▶ **Data**:

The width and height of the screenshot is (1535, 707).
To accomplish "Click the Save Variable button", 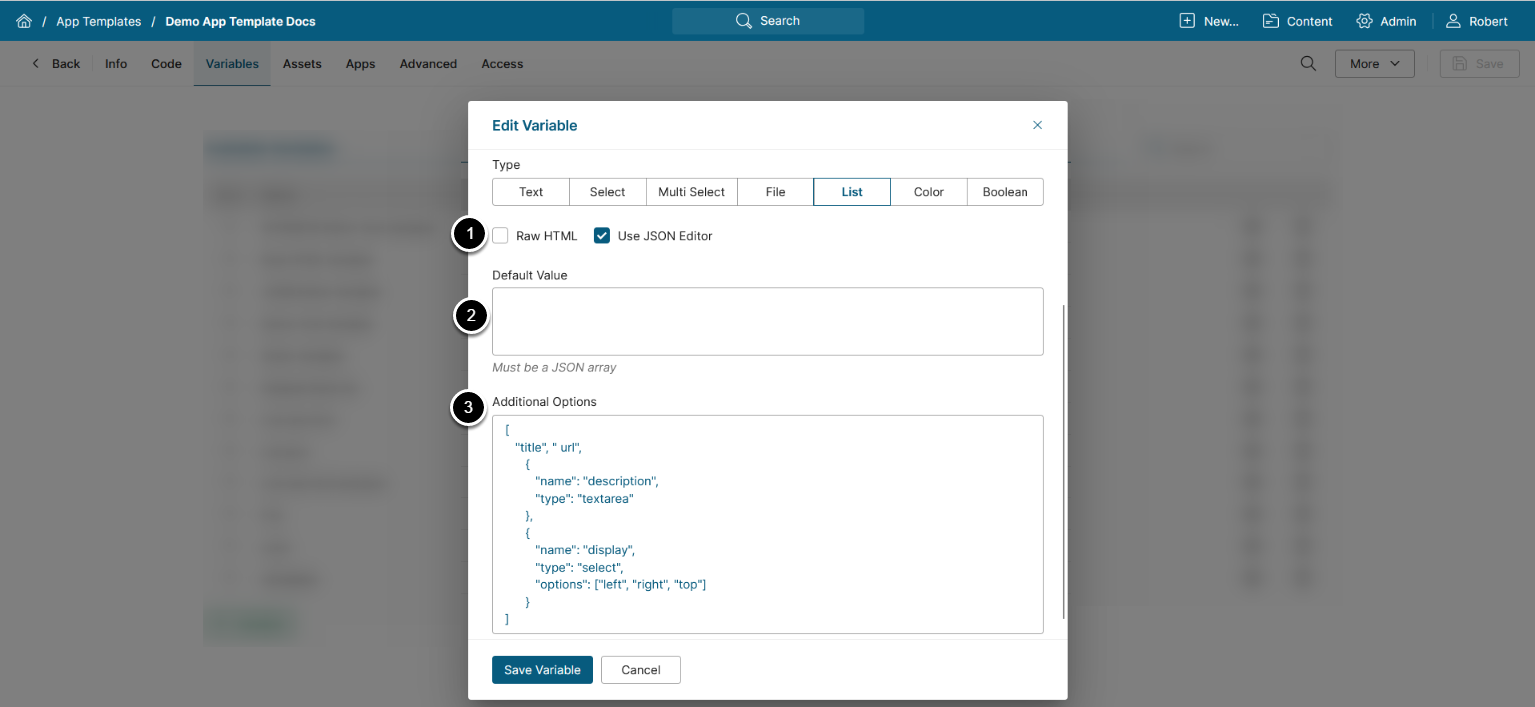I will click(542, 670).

---

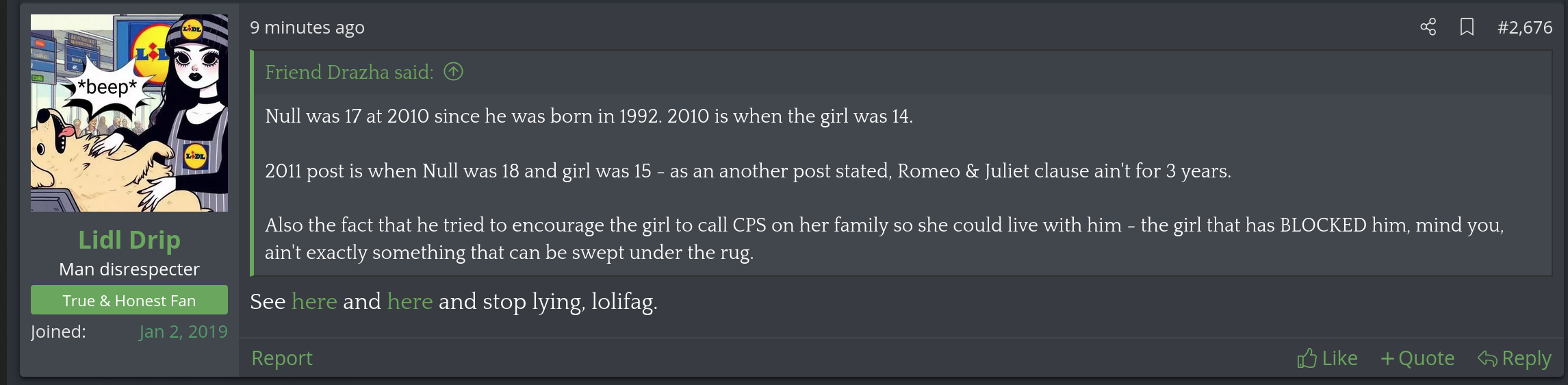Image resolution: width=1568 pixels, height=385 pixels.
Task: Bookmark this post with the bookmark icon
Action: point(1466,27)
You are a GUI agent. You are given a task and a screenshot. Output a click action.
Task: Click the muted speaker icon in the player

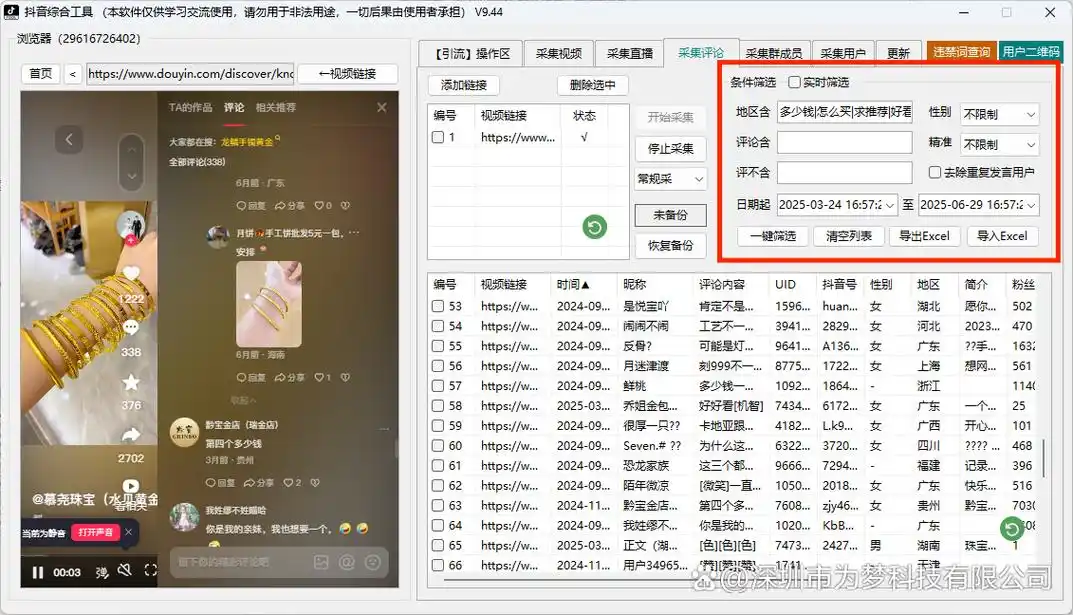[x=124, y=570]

▶ **Activity**: Lines holding "screenshot": copy each one from the records above.

▶ **Solution**:
The width and height of the screenshot is (1535, 707).
You are a GUI agent. You are given a task and a screenshot. Output a click action.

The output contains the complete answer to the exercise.